Every entry needs to be given again exactly as it reads.

SOURCE RECORDS:
*****
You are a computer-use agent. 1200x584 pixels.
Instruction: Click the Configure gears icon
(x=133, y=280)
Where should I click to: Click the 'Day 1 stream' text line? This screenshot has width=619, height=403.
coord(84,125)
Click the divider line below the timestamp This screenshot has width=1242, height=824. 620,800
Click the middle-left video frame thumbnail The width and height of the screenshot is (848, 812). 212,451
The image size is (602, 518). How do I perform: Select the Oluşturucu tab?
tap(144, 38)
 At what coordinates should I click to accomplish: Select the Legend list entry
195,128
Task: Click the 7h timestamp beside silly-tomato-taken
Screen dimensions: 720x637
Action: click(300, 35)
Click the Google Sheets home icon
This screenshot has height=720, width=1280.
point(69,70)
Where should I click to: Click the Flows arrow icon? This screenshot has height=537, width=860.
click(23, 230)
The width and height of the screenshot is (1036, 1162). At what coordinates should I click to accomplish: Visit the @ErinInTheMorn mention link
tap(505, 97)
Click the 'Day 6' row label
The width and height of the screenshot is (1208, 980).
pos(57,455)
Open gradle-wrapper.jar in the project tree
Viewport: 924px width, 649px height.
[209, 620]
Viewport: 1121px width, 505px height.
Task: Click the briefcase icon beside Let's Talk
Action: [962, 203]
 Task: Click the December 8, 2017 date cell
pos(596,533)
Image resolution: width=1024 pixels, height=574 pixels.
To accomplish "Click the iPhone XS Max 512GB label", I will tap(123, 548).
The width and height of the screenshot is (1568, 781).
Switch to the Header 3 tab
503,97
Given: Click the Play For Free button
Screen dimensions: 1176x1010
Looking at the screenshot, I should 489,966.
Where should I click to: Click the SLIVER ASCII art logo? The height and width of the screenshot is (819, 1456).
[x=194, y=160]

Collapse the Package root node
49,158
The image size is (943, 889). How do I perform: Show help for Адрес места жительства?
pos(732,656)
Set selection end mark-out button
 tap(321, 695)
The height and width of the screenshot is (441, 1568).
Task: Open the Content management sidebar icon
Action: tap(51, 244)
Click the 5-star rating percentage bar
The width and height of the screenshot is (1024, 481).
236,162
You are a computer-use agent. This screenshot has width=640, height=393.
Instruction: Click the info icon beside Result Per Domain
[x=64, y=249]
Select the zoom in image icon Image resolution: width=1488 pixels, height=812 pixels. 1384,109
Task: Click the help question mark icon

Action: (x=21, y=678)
*****
YOUR SOLUTION:
You are a computer-use agent. 1200x584 pixels.
Instruction: Click the Configure gears icon
(x=133, y=280)
Where should I click to: Click the 'Day 1 stream' text line? This screenshot has width=619, height=403.
coord(84,125)
Click the divider line below the timestamp This screenshot has width=1242, height=824. 620,800
Click the middle-left video frame thumbnail The width and height of the screenshot is (848, 812). 212,451
The image size is (602, 518). How do I perform: Select the Oluşturucu tab?
tap(144, 38)
 At what coordinates should I click to accomplish: Select the Legend list entry
195,128
Task: Click the 7h timestamp beside silly-tomato-taken
Screen dimensions: 720x637
Action: click(300, 35)
Click the Google Sheets home icon
This screenshot has height=720, width=1280.
point(69,70)
Where should I click to: Click the Flows arrow icon? This screenshot has height=537, width=860.
click(23, 230)
The width and height of the screenshot is (1036, 1162). At what coordinates should I click to accomplish: Visit the @ErinInTheMorn mention link
tap(505, 97)
Click the 'Day 6' row label
The width and height of the screenshot is (1208, 980).
pos(57,455)
Open gradle-wrapper.jar in the project tree
Viewport: 924px width, 649px height.
[209, 620]
Viewport: 1121px width, 505px height.
Task: Click the briefcase icon beside Let's Talk
Action: [962, 203]
 Task: Click the December 8, 2017 date cell
pos(596,533)
Image resolution: width=1024 pixels, height=574 pixels.
To accomplish "Click the iPhone XS Max 512GB label", I will tap(123, 548).
The width and height of the screenshot is (1568, 781).
Switch to the Header 3 tab
503,97
Given: Click the Play For Free button
Screen dimensions: 1176x1010
Looking at the screenshot, I should 489,966.
Where should I click to: Click the SLIVER ASCII art logo? The height and width of the screenshot is (819, 1456).
[x=194, y=160]

Collapse the Package root node
49,158
The image size is (943, 889). How do I perform: Show help for Адрес места жительства?
pos(732,656)
Set selection end mark-out button
 tap(321, 695)
The height and width of the screenshot is (441, 1568).
Task: Open the Content management sidebar icon
Action: tap(51, 244)
Click the 5-star rating percentage bar
The width and height of the screenshot is (1024, 481).
236,162
You are a computer-use agent. This screenshot has width=640, height=393.
Instruction: Click the info icon beside Result Per Domain
[x=64, y=249]
Select the zoom in image icon Image resolution: width=1488 pixels, height=812 pixels. 1384,109
Task: Click the help question mark icon

Action: (x=21, y=678)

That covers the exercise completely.